■ SOURCE PASSAGE ■
St. Louis Merchants' Bridge Terminal Railway Co. v. Wiggins, 47 Ill. App. 474 (1893)

June 26, 1893 · Illinois Appellate Court
47 Ill. App. 474

St. Louis Merchants’ Bridge Terminal Railway Company v. J. L. Wiggins.

Railroads—Liabilities for Physician's Services to Injured Employes —Evidence—Instructions.

1. A railroad company is not bound to pay the bill of a physician attending an injured employe at the instance of another employe, unless the latter was authorized to engage the physician, or such act was subsequently ratified by the company.

2. An instruction not based upon the evidence should be refused.

[Opinion filed June 26, 1893.]

Appeal from the City Court of East St. Louis, Illinois; the Hon. B. H. Canby, Judge, presiding.

Messrs. John H. Overall and William P. Launtz, for appellant.

Messrs. Cockrell & Moyers, for appellee.

Mr. Justice Sample.

This suit was brought by appellee to recover for services, as a physician and surgeon, alleged, to have been performed at appellant’s request, for one of its men who was seriously injured. The facts briefly are, that one Horine—whom it is supposed at some time at least was in appellant’s employ, though there is no direct proof of it—was seriously injured on the 12th day of February, 1892, in some sort of a railroad accident, occurring as it is supposed—though the record does not definitely state just where—on the tracks of the National Stock Yards Company, near its National Stock Yards.

■ DATA SUPPLIED ■
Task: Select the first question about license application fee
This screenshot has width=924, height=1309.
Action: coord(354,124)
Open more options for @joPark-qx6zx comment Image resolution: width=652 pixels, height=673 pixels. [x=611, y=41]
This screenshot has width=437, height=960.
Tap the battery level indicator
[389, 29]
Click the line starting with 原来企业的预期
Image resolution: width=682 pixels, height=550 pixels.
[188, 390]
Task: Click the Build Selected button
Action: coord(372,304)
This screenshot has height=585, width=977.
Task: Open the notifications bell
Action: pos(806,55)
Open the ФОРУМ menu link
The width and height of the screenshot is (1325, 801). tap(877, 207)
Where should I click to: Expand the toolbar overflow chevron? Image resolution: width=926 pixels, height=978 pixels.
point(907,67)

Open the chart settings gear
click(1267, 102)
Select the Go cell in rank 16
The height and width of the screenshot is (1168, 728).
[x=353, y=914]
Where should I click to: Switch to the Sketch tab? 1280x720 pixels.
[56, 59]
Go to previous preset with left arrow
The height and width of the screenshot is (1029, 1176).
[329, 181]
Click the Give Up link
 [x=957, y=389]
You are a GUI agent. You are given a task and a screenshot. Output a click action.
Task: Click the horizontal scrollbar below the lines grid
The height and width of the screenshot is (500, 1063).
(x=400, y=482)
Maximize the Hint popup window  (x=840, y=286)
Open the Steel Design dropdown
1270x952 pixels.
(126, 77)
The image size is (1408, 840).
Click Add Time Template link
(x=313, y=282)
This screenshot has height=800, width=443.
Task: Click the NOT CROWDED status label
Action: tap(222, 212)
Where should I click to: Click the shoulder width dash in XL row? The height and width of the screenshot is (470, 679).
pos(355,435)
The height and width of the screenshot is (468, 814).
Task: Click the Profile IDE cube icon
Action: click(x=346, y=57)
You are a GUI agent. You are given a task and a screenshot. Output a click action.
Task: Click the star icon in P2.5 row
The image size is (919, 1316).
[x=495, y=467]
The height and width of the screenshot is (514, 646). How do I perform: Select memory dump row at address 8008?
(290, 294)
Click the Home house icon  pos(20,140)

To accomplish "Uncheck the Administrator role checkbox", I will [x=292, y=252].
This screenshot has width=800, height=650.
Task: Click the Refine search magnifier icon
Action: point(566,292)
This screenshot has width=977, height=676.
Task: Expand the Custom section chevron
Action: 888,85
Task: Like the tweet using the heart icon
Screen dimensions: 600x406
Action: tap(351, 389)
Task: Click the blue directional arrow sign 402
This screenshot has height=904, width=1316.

■ PROBLEM TO SOLVE ■
Give every topic heading in the line of headings that precedes the numbered points of the court opinion. The listing comes from a source unrelated to the court opinion.

■ RESPONSE TO THE EXERCISE ■
Railroads
Liabilities for Physician's Services to Injured Employes
Evidence
Instructions